THE SENSE that the COP29 climate talks were outstaying their welcome in Baku was tangible through growing absences. Over the 30 hours between the scheduled end on Friday November 22nd and the final gavel in the early hours of Sunday morning first food, then water, then toilet paper ran out; finally fire extinguishers were slowly removed. A few dozen countries walked out, too—but they came back in time for a conclusion which, if far from inspiring, was at least better than the total breakdown that threatened.
The main purpose of the meeting was to put to bed a couple of issues left over from COPs past. In 2015, the Paris agreement struck at COP21 said the UN system needed new rules for trading carbon credits. In 2021 in Glasgow the attendees committed themselves to a “New Collective Quantified Goal” for climate finance that would go beyond Paris’s $100bn a year from north to south.
When it came to the first goal, called for by the Paris agreement, the COP approved rules that will let countries identify and authorise carbon credits (specifically Internationally Transferred Mitigation Outcomes) that can then be traded. But the timelines involved are not well defined, the transparency such systems need is not assured and countries that do things badly will not necessarily face consequences beyond having the fact pointed out.
The conference also set up an offputtingly complicated system for trading other credits as part of the Paris agreement. It includes a 5% levy on such trades that would be put to adaptation projects in developing countries. It also includes new safeguards for indigenous people. But some useful parts of previous drafts were cut, such as one meant to ensure that carbon removed from the atmosphere is locked away for centuries, if not forever.
As for climate finance, all agreed that $100bn is not enough. The most frequently cited estimate of what it would cost for developing countries (excluding China) to both end their use of fossil fuels and adapt to climate change comes from Amar Bhattacharya, Vera Songwe and Nicholas Stern of the Independent High-Level Expert Group on Climate Finance. The three economists see a need for investments of $2.3-2.5trn a year by 2030, rising to $3.1-3.5trn by 2035. Of that, they think, first $1trn and then $1.3trn will have to come from private and public sources beyond those countries.

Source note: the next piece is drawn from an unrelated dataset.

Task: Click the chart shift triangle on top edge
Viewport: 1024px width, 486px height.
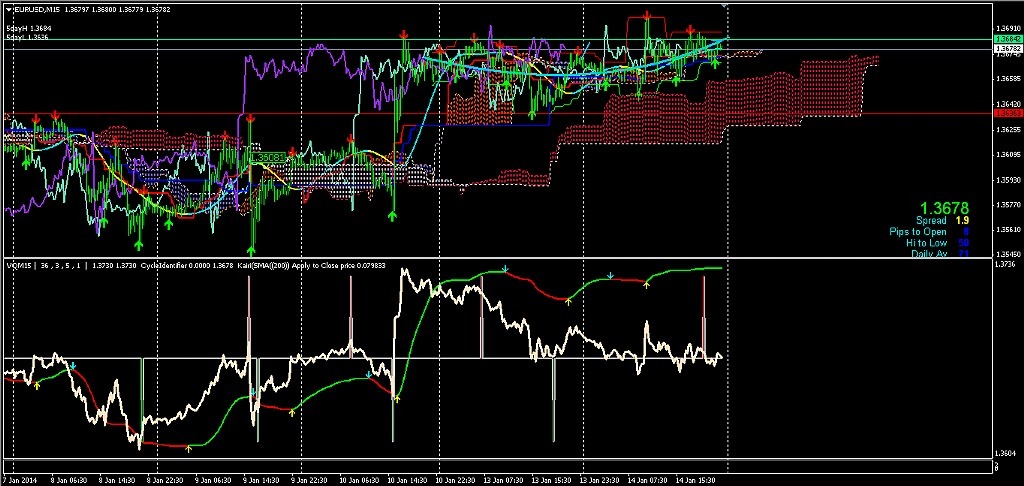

The latter figure worked its way into the final decision, which “calls on”—a fairly weak encouragement, in UN-speak—parties to try and increase all forms of climate funding to meet it. Somewhat more forcefully, the document “decides to set a goal…of at least $300bn per year by 2035” for finance to developing countries, a number that applies to public and private money and to money from development banks. It does not explicitly say that this money should come from what the system treats as developed countries; it separately “encourages” countries in the global south to help each other.
Rich countries say the $300bn will do the vital work of unlocking the private money required to reach the larger goal by making borrowing cheaper and reducing some of the risks that make investors wary. It is in line with, though less than, the amount which the expert group says is necessary to that end: Dr Bhattacharya and his colleagues put the need at $300bn a year by 2030, and $390bn a year five years later. Wopke Hoekstra, the EU’s climate commissioner, spoke of it ushering in a “new era for climate finance”.
Poor countries were less impressed. They say that the amounts they need are much greater than those under discussion and that the degree to which the new money will encourage other investment is greatly overstated. Chandni Raina, the Indian negotiator, railed at the final plenary against both the manner in which the text on finance had been pushed through—against India’s strenuous objections—and the “paltry sum” it contained. Some bristled at the idea that contributions from countries like China could count towards the total, which they see as an attempt by the richest countries to wriggle off the hook. In the end, though, the agreement on the table was better than none at all, and nothing better seems in prospect over the years ahead.
In the end, the difference between a $300bn and a $390bn goal is small compared with how quickly the goal is reached and how efficiently the money is spent. (The previous $100bn goal took more than a decade to be met.) It is now up to all countries to manage the tricky task of integrating climate goals into their economic planning.
This is a huge task, especially for the countries with the shallowest pockets. These are also often those with the greatest need for measures to cope with hotter temperatures and more extreme weather. These are the areas where rich countries and multilateral development banks can do the most good, and where they should concentrate on channelling their funds. Shortly before dawn in Baku on Sunday Tina Stege, the Marshall Islands’ climate envoy, addressed an exhausted audience. “We are leaving with a small portion of the funding climate-vulnerable countries urgently need,” she said. “It isn’t nearly enough. But it’s a start.”